** Opening Information block **

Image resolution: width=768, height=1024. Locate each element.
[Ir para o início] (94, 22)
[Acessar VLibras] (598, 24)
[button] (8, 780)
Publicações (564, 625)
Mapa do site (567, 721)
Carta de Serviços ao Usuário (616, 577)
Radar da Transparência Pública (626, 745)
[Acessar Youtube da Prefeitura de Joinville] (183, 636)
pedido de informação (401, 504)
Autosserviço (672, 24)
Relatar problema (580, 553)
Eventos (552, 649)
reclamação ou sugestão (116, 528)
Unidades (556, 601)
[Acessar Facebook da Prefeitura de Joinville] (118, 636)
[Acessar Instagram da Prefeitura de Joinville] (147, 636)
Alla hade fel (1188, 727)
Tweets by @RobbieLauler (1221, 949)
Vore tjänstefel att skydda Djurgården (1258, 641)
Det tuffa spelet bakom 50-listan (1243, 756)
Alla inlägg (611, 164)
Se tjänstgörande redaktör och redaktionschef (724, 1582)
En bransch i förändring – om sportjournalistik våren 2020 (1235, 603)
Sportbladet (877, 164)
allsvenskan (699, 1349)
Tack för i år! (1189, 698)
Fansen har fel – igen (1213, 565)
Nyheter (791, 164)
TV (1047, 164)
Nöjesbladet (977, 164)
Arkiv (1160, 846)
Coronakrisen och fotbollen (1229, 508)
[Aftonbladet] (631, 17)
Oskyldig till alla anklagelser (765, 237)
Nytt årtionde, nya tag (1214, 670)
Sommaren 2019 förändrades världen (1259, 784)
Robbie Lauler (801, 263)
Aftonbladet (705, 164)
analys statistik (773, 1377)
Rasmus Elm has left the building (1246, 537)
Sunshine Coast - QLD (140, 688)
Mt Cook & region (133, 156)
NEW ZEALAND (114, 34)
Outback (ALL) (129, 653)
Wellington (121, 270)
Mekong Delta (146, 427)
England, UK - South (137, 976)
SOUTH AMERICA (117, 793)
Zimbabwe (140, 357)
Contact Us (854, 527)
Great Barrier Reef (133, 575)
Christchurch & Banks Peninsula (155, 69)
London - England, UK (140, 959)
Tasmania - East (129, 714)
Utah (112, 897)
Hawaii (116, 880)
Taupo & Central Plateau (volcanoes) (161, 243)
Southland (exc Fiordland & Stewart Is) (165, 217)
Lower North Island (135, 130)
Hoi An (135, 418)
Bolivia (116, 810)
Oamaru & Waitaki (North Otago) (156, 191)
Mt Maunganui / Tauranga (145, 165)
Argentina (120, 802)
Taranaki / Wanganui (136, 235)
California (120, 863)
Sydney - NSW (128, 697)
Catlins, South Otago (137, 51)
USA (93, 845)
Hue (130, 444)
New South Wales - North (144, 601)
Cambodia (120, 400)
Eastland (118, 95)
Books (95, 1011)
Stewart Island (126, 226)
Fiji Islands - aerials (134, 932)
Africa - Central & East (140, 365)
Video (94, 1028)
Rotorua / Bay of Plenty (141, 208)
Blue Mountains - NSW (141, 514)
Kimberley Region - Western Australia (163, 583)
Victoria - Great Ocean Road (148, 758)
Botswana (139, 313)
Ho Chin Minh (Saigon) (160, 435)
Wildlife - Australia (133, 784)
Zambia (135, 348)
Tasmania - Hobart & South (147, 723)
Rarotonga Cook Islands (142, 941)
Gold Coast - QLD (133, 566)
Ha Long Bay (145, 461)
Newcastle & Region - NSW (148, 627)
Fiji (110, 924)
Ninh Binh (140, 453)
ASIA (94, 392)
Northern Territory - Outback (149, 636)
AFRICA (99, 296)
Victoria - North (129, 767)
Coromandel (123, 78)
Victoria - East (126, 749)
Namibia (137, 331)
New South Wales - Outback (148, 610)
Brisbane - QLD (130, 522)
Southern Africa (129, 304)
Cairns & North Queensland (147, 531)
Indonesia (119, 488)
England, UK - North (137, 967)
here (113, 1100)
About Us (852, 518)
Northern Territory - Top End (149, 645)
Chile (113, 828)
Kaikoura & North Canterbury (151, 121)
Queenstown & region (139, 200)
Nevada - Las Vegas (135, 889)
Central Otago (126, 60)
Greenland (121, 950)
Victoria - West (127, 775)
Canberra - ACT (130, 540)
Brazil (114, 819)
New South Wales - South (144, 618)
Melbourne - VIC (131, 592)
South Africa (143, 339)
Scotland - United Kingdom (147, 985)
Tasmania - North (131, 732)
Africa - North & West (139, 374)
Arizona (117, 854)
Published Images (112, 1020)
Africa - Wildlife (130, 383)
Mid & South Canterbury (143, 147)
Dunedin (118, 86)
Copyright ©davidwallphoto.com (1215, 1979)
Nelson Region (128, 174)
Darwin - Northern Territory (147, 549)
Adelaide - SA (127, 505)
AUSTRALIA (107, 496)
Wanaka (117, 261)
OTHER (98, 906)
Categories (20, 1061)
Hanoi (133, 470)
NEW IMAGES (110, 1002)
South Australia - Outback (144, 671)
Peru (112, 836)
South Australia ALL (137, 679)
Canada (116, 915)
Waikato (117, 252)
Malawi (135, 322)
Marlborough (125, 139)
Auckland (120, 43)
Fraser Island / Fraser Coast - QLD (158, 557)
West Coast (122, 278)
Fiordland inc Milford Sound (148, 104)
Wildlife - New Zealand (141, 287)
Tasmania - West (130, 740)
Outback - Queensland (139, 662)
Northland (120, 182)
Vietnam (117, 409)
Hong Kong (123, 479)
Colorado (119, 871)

** Closing Information block **

Work order:
Copy out the lines above word for word, stopping after the line containing "Sydney - NSW (128, 697)".

Answer space:
Image resolution: width=768, height=1024. Locate each element.
[Ir para o início] (94, 22)
[Acessar VLibras] (598, 24)
[button] (8, 780)
Publicações (564, 625)
Mapa do site (567, 721)
Carta de Serviços ao Usuário (616, 577)
Radar da Transparência Pública (626, 745)
[Acessar Youtube da Prefeitura de Joinville] (183, 636)
pedido de informação (401, 504)
Autosserviço (672, 24)
Relatar problema (580, 553)
Eventos (552, 649)
reclamação ou sugestão (116, 528)
Unidades (556, 601)
[Acessar Facebook da Prefeitura de Joinville] (118, 636)
[Acessar Instagram da Prefeitura de Joinville] (147, 636)
Alla hade fel (1188, 727)
Tweets by @RobbieLauler (1221, 949)
Vore tjänstefel att skydda Djurgården (1258, 641)
Det tuffa spelet bakom 50-listan (1243, 756)
Alla inlägg (611, 164)
Se tjänstgörande redaktör och redaktionschef (724, 1582)
En bransch i förändring – om sportjournalistik våren 2020 (1235, 603)
Sportbladet (877, 164)
allsvenskan (699, 1349)
Tack för i år! (1189, 698)
Fansen har fel – igen (1213, 565)
Nyheter (791, 164)
TV (1047, 164)
Nöjesbladet (977, 164)
Arkiv (1160, 846)
Coronakrisen och fotbollen (1229, 508)
[Aftonbladet] (631, 17)
Oskyldig till alla anklagelser (765, 237)
Nytt årtionde, nya tag (1214, 670)
Sommaren 2019 förändrades världen (1259, 784)
Robbie Lauler (801, 263)
Aftonbladet (705, 164)
analys statistik (773, 1377)
Rasmus Elm has left the building (1246, 537)
Sunshine Coast - QLD (140, 688)
Mt Cook & region (133, 156)
NEW ZEALAND (114, 34)
Outback (ALL) (129, 653)
Wellington (121, 270)
Mekong Delta (146, 427)
England, UK - South (137, 976)
SOUTH AMERICA (117, 793)
Zimbabwe (140, 357)
Contact Us (854, 527)
Great Barrier Reef (133, 575)
Christchurch & Banks Peninsula (155, 69)
London - England, UK (140, 959)
Tasmania - East (129, 714)
Utah (112, 897)
Hawaii (116, 880)
Taupo & Central Plateau (volcanoes) (161, 243)
Southland (exc Fiordland & Stewart Is) (165, 217)
Lower North Island (135, 130)
Hoi An (135, 418)
Bolivia (116, 810)
Oamaru & Waitaki (North Otago) (156, 191)
Mt Maunganui / Tauranga (145, 165)
Argentina (120, 802)
Taranaki / Wanganui (136, 235)
California (120, 863)
Sydney - NSW (128, 697)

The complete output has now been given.